While overhauling many of the queries and functions from a PostgreSQL 8.3 database, I noticed different elapsed times with minor changes to code structure and decided to benchmark my observations. Simple modifications such as combining separate IF
and ELSEIF
expressions into one expression, or replacing them entirely with conditional expressions resulted in surprising performance boosts.
This very primitive benchmark function will determine the number of rows in which the first column (a) is the lowest number, the second column (b) contains the second-lowest number, and the middle column (c) is lower than both columns (d) and (e). It is not efficient and is not supposed to be, but it should be enough to provide a basis for more extensive formal testing, if needed.

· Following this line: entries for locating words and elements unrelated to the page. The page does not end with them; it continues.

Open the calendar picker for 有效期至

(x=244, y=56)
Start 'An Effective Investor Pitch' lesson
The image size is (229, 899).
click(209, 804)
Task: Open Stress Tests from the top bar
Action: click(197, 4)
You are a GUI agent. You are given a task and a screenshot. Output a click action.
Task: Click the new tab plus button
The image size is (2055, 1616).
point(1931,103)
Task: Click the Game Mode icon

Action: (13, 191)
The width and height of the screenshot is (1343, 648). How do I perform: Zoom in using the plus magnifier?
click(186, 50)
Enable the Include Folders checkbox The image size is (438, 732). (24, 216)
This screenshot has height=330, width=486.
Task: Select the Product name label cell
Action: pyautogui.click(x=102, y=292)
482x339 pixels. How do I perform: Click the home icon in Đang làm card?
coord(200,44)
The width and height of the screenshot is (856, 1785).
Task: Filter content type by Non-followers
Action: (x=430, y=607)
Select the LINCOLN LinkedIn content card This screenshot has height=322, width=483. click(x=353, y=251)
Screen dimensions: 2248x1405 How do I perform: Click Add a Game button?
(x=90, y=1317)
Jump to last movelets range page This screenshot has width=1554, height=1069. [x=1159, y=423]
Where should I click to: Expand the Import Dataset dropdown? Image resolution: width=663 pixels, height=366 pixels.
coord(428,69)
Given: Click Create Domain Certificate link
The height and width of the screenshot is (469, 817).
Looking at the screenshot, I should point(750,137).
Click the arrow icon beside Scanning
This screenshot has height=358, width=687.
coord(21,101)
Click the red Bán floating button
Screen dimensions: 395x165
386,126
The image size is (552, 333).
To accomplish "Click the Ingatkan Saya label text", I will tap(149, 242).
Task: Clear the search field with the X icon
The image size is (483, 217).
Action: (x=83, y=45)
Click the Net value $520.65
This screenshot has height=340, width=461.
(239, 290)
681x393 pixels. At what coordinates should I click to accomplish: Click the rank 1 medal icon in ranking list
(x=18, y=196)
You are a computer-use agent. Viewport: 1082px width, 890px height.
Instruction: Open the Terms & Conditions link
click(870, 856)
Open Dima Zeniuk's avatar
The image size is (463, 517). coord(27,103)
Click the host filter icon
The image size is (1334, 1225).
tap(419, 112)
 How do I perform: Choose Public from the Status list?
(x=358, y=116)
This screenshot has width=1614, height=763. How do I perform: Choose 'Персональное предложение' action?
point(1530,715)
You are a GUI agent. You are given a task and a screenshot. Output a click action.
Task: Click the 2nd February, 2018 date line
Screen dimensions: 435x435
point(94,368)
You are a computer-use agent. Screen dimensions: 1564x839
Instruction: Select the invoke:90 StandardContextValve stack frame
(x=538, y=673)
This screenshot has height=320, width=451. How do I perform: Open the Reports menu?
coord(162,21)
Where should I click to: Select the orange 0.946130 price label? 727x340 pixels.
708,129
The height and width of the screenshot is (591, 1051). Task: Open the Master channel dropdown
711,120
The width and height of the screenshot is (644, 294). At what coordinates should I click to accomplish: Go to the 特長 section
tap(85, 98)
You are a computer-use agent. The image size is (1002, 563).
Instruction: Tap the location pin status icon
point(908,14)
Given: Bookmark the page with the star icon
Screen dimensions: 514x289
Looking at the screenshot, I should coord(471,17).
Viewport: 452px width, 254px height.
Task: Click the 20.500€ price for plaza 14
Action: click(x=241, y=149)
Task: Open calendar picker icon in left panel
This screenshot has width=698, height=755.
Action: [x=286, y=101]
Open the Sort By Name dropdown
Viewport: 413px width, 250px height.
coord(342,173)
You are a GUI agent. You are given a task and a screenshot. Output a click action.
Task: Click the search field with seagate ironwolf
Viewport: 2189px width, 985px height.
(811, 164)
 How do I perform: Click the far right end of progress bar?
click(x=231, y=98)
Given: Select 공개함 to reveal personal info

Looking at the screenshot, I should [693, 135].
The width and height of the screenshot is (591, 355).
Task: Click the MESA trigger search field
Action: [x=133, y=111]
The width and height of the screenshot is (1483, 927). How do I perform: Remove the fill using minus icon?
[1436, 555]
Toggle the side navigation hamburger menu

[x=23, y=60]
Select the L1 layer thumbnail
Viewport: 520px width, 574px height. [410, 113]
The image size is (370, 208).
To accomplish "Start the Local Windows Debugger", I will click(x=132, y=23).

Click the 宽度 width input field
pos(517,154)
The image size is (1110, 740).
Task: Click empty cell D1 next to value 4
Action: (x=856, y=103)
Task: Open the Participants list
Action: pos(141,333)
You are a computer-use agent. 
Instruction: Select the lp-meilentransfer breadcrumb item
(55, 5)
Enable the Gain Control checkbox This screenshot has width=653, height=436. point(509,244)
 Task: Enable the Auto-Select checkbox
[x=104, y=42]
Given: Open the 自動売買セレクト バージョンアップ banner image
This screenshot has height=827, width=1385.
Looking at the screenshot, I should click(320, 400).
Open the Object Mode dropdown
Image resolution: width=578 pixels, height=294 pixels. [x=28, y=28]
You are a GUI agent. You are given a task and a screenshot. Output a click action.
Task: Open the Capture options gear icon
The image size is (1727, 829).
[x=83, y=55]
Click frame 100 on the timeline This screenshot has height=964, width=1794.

There are much faster ways to do this; for instance, you could simply have a simple SELECT statement:
SELECT COUNT(*) FROM foo WHERE a <= b AND b <= c AND c <= d AND c <= e;
count: 17994
Time: 209.326 ms
Or even slightly faster:
SELECT COUNT(*) FROM foo WHERE b BETWEEN a AND c AND c <= d AND c <= e;
Time: 196.504 ms
Again, the purpose of this exercise is to test the impact of code decisions over millions of operations inside Postgres 8.3 functions, not to optimize a query for the fastest result, or for comparing features, functions, or performance in Postgres 9.x, or higher.
Database Setup
Start by generating a simple one-million-row table with five columns of random integers from 0 to 100:
CREATE TABLE foo(a int, b int, c int, d int, e int);
INSERT INTO foo SELECT random()*100, random()*100, random()*100, random()*100, random()*100 FROM generate_series(1, 1000000);
Create a simple function to mimic the min() or least() function available in many languages:
CREATE OR REPLACE FUNCTION foo_min(integer[]) RETURNS integer AS $$
DECLARE result int; i int;
BEGIN
FOR i IN 1 .. array_upper($1, 1) LOOP
IF result IS NULL THEN result := $1[i];
ELSEIF $1[i] < result THEN result := $1[i];
END IF;
END LOOP;
RETURN result;
END;
$$ LANGUAGE plpgsql IMMUTABLE;
Unless specifically noted, new code snippets for this function will only replace the code between the BEGIN
and END
statements. Similarly, unless noted, the SELECT
statement for additional benchmarks is the same as the initial benchmark below. The test queries return identical counts (unless noted), so the count will be generally omitted after the initial benchmark. Average times in benchmarks are the truncated mean of several groups of elapsed times in order to ensure reasonable consistency; fractional milliseconds are omitted from the average. All benchmarks are performed on the same dedicated hardware and software, and with no significant changes to the underlying database. All benchmarks were performed manually using the psql shell.
Get a starting benchmark.
SELECT COUNT(*) FROM foo WHERE a = foo_min(ARRAY[a,b,c,d,e]) AND b = foo_min(ARRAY[b,c,d,e]) AND c = foo_min(ARRAY[e,d,c]);
count = 17994
Time: 6958.124 ms (Average: 6959 ms)
The third call to the foo_min function in the above benchmark statement specifies the array elements in order of (e), (d), and (c). While I would have preferred presenting it in alphabetical order (like the first two calls), a bug within the third-party plugin that displays formatted code required rearranging the fields. The re-ordering did not impact metrics.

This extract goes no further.